Stored items
BEGIN

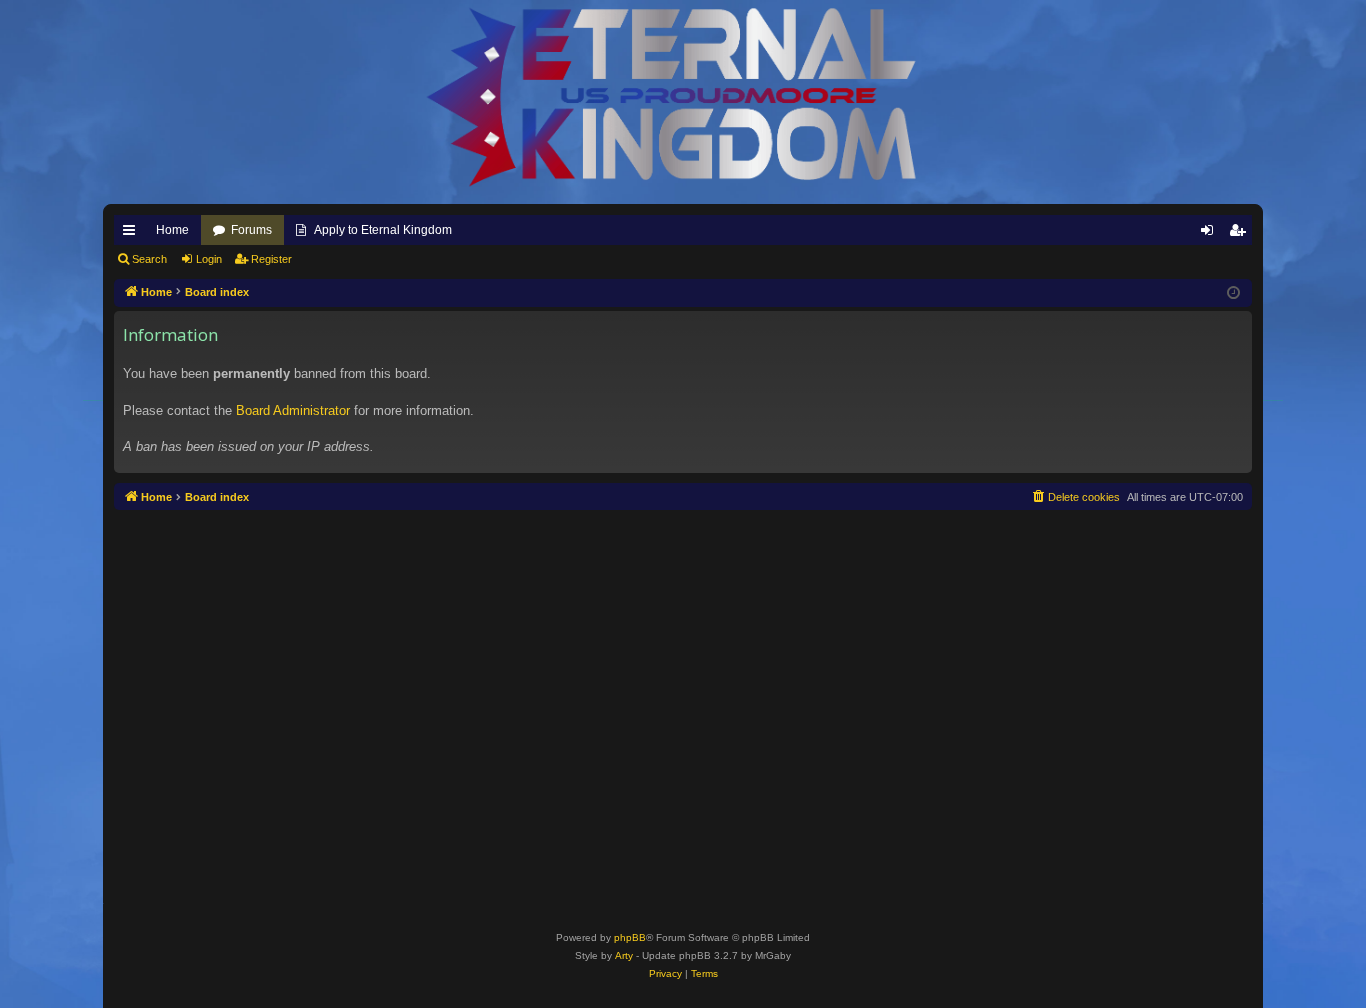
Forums (251, 230)
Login (209, 259)
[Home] (683, 97)
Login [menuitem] (1211, 234)
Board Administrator (293, 410)
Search (149, 259)
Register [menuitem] (1241, 234)
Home (172, 230)
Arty (624, 955)
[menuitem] (1075, 497)
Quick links (133, 234)
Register (271, 259)
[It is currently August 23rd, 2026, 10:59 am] (1233, 293)
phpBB (630, 937)
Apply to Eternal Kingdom (383, 230)
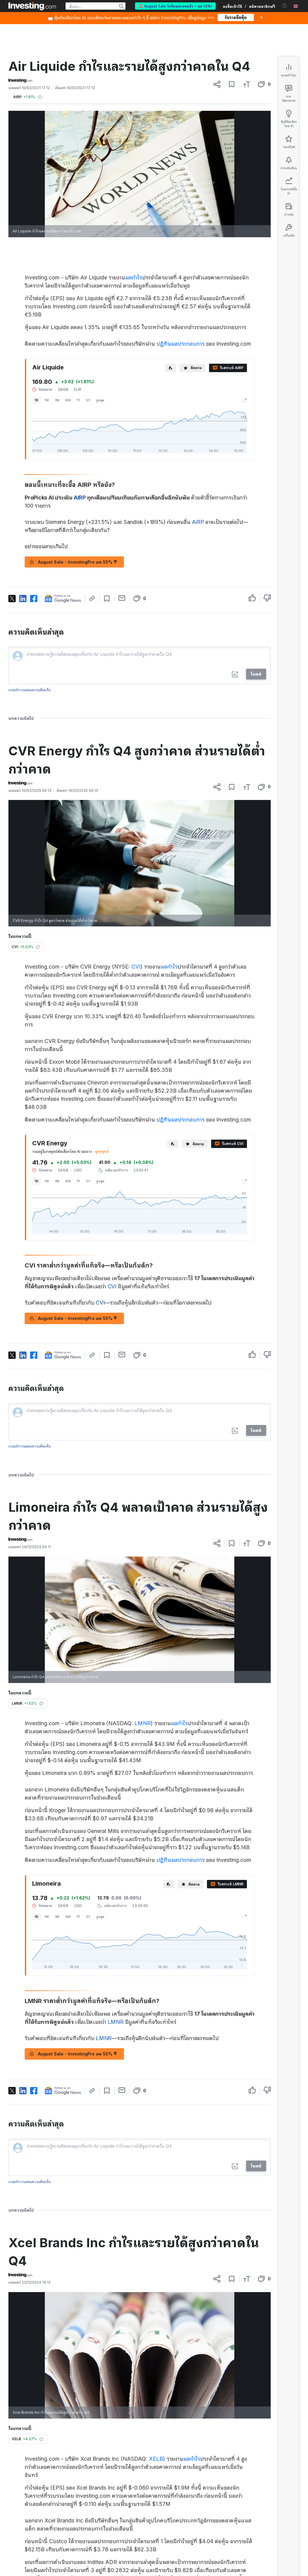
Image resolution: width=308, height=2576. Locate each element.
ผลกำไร (133, 277)
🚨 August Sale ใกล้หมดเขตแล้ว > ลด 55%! (175, 6)
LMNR (142, 1723)
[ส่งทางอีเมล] (122, 598)
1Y (78, 400)
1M (57, 400)
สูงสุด (100, 400)
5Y (88, 400)
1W (47, 400)
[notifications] (284, 6)
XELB (156, 2459)
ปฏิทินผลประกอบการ (180, 344)
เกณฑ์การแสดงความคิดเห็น (29, 690)
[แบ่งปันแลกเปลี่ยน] (216, 84)
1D (36, 400)
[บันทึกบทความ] (232, 84)
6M (68, 400)
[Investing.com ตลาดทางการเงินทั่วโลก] (32, 6)
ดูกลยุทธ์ (102, 1151)
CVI (135, 966)
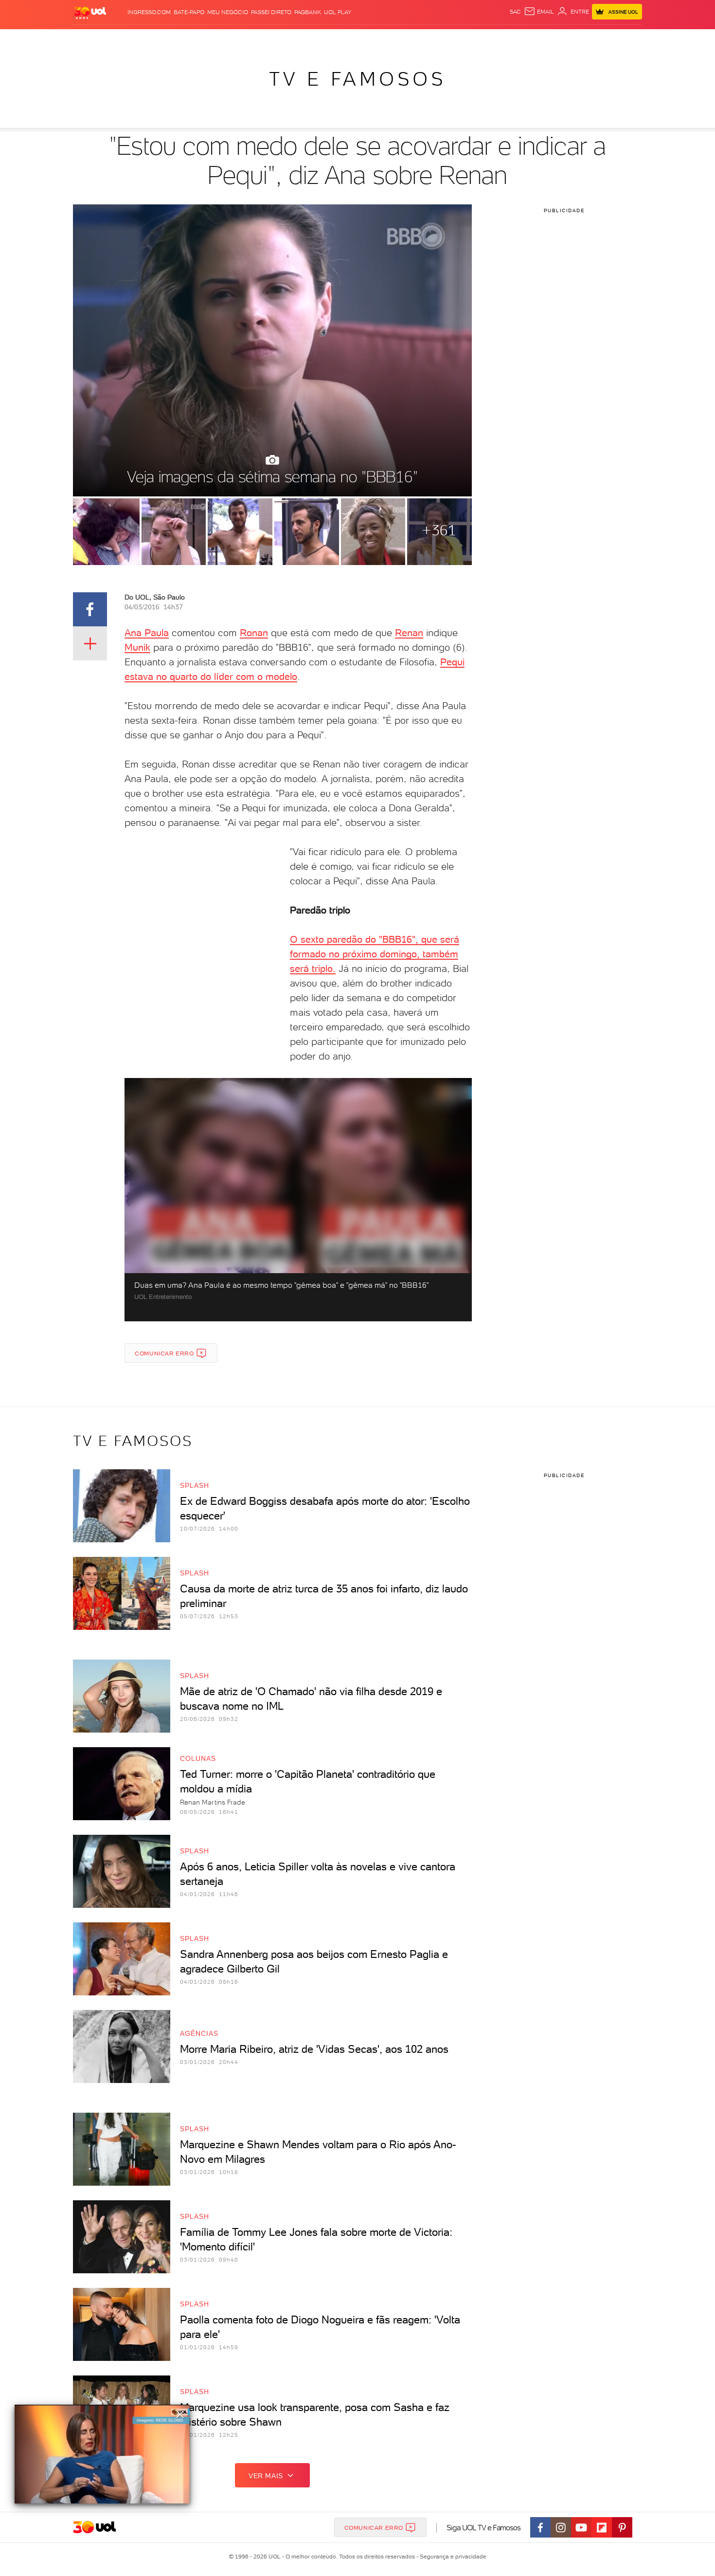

END

Working down from the line with "phpBB (630, 937)", copy each line exactly until the last line of the entries, which is also included. Omit the pictures.

phpBB (630, 937)
Apply to Eternal Kingdom (383, 230)
Image resolution: width=308, height=2576. Locate each element.
ผลกำไร (133, 277)
🚨 August Sale ใกล้หมดเขตแล้ว > ลด 55%! (175, 6)
LMNR (142, 1723)
[ส่งทางอีเมล] (122, 598)
1Y (78, 400)
1M (57, 400)
สูงสุด (100, 400)
5Y (88, 400)
1W (47, 400)
[notifications] (284, 6)
XELB (156, 2459)
ปฏิทินผลประกอบการ (180, 344)
เกณฑ์การแสดงความคิดเห็น (29, 690)
[แบ่งปันแลกเปลี่ยน] (216, 84)
1D (36, 400)
[บันทึกบทความ] (232, 84)
6M (68, 400)
[Investing.com ตลาดทางการเงินทั่วโลก] (32, 6)
ดูกลยุทธ์ (102, 1151)
CVI (135, 966)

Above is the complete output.